_Task to carry out_.
Once you find the line below that has "At what coordinates should I click to accomplish: Open", output it and every line after it exactly, stopping after the line that has "Task: Expand the 關於欣興 dropdown menu", with no pictures.

_Information shown_.
Start of Block

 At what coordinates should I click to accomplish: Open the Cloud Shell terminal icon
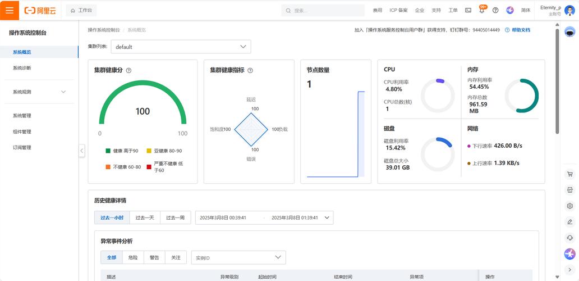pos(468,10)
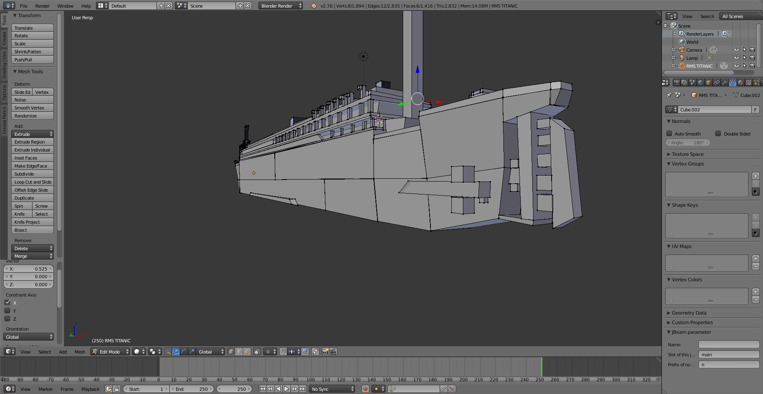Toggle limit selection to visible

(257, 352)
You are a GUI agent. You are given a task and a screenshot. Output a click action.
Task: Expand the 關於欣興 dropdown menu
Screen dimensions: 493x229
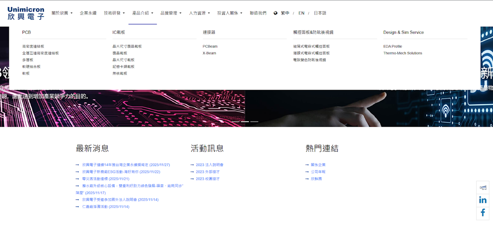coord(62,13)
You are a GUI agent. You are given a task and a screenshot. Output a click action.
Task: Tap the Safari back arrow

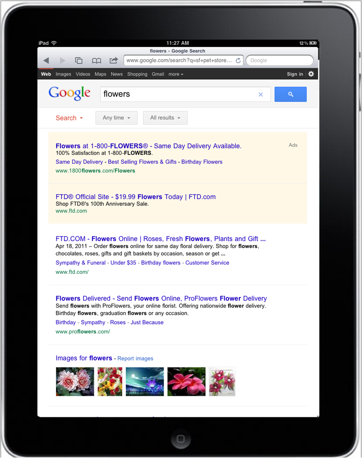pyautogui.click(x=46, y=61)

End of Block
Start of Block

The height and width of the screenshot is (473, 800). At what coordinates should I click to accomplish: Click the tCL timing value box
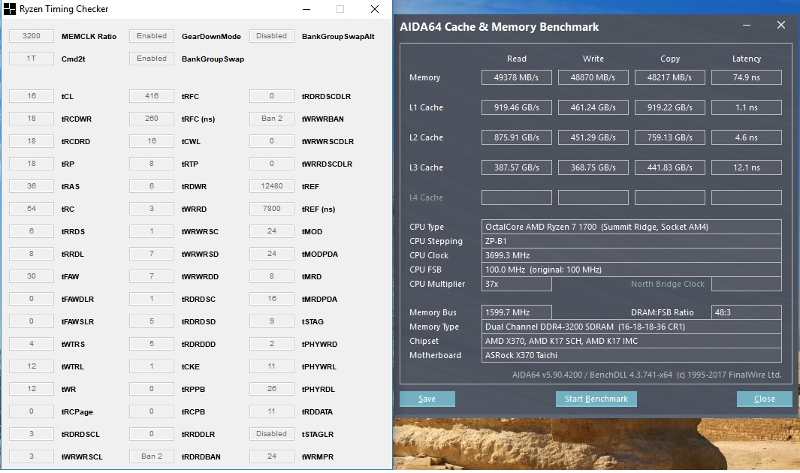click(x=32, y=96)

End of Block
Start of Block

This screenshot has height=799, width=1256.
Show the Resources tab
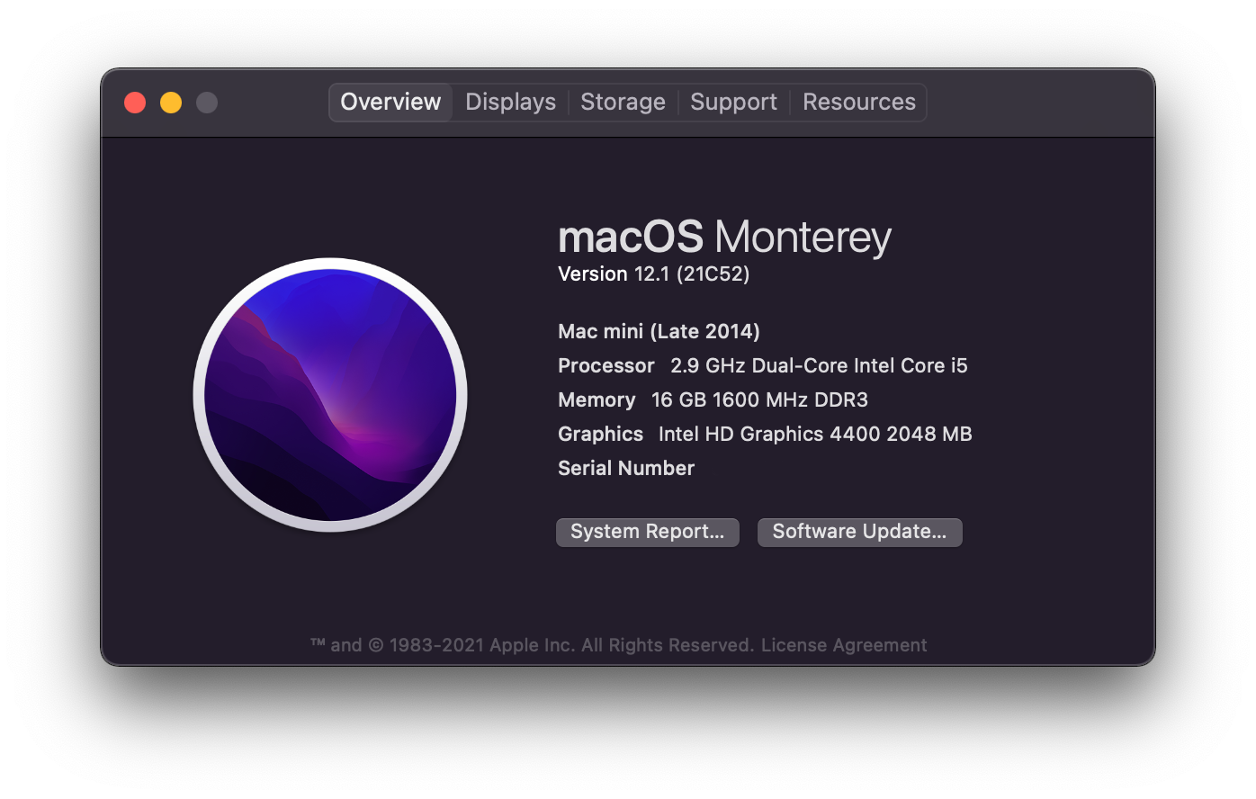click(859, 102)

End of Block

_Answer to the exercise_.
 At what coordinates should I click to accomplish: Open the Cloud Shell terminal icon
pos(468,10)
Toggle limit selection to visible

(257, 352)
You are a GUI agent. You are given a task and a screenshot. Output a click action.
Task: Expand the 關於欣興 dropdown menu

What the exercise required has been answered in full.